El oficialismo ya habla de otra reforma constitucional

El gobernador liberó a legisladores para habilitar nuevas reelecciones. Un asado en la casa del matrimonio Alperovich sirvió para retomar el debate sobre la continuidad en el poder del oficialismo gobernante. Las disculpas de "Betty" Rojkés

12 Mayo 2012
Fueron dos horas nada más. Pero bastaron para que haya catarsis, bromas, anécdotas, y seriedad para la definición de estrategias políticas. El quincho del matrimonio Alperovich volvió a ser escenario de un mitin del oficialismo. Esta vez no estuvieron ministros; sí, en cambio, 36 legisladores, el vicegobernador en licencia, Juan Manzur, y la senadora Beatriz Rojkés.

El gobernador, José Alperovich, recibió entre las 21 y las 23 del jueves a los parlamentarios oficialistas. Compartieron un asado criollo y degustaron botellas de la bodega mendocina Catena Zapata. Entre brindis y bocados, el gobernador agradeció la predisposición de "sus soldados" -así los llamó- para acompañar la gestión.

Fue el cierre de una jornada extensa para los legisladores, que entre las 9 y las 19 habían defendido el embate opositor ante el pedido de autorización del PE para tomar deuda por hasta $ 400 millones. "Yo les quiero agradecer el acompañamiento. La verdad es que me doy cuenta cuando charlo con otros gobernadores las dificultades que tienen ellos para gobernar con sus Legislaturas. Por eso valoro lo que hacen". Palabras más, palabras menos, un verborrágico Alperovich ponderó el rol del bloque oficialista en la Cámara. Roque Álvarez, en su condición de presidente de la bancada, tomó la palabra. Celebró el convite y hasta sugirió que ese tipo de encuentros informales debía darse con mayor frecuencia. De repente, la charla fue mutando y el foco de atención se centró en los polémicos dichos de Rojkés respecto del asesinato de la pequeña Mercedes Figueroa. Los presentes se fueron turnando para reivindicar la figura de la presidenta del PJ, hasta que ella misma los interrumpió y reconoció que se había mandado una macana: las risotadas fueron generales.

Ya había pasado buena parte de la velada cuando el veterano Alberto Herrera se convirtió en protagonista. Allí acordaron darle viabilidad a un proyecto para homenajearlo en vida. Agradecido, el caudillo de Leales, con su pesada voz, comenzó a recordar anécdotas de su militancia. Nuevamente, las risotadas distendieron la comida. Herrera relató cuando, de joven, fue desde Tucumán a visitar a Juan Domingo Perón. Una secretaria -contó- los ubicaba en fila y anotaba el nombre de cada uno. Ya adentro, el propio Perón los llamaba por su nombre de pila y todos quedaban contentos. Y ahí Alperovich interrumpió con una broma: "ah, entonces Perón también mentía". Y a la explosión de risas, Herrera las contrarrestó con unos reflejos envidiables: "no, eso se llamaba organización".

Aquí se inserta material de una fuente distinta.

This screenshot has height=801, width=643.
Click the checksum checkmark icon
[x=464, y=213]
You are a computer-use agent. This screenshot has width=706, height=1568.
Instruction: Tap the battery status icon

De nuevo, sólo hubo carcajadas.

Pero el momento político no iba a tardar en llegar. Según cuentan, Alperovich introdujo el tema y los comensales volvieron a guardar silencio. Les agradeció nuevamente el apoyo y les dijo que, si lo consideran oportuno, avancen con la reforma de la Constitución para habilitar la reelección indefinida. "Para ustedes, como vos decías Sisto, y si quieren para mí. Yo los banco en lo que decidan", dicen que confió el gobernador, en alusión a la reelección sólo para cargos legislativos que propone públicamente Sisto Terán. Algunos aportaron otros elementos al debate y José Teri advirtió que una convención constituyente sólo para beneficiar a legisladores podría no tener el mismo gancho que otra convocada para habilitar la continuidad de Alperovich. Roque Álvarez volvió a terciar y pidió tener en cuenta la oportunidad de avanzar en la reforma. Alperovich asintió y se despidió para retirarse a dormir.

De a uno se fueron yendo. Algunos hicieron un after reducido para analizar la tertulia y, otros, partieron a descansar. Pero todos coincidieron en que el postre había sido más sabroso que la propia carne.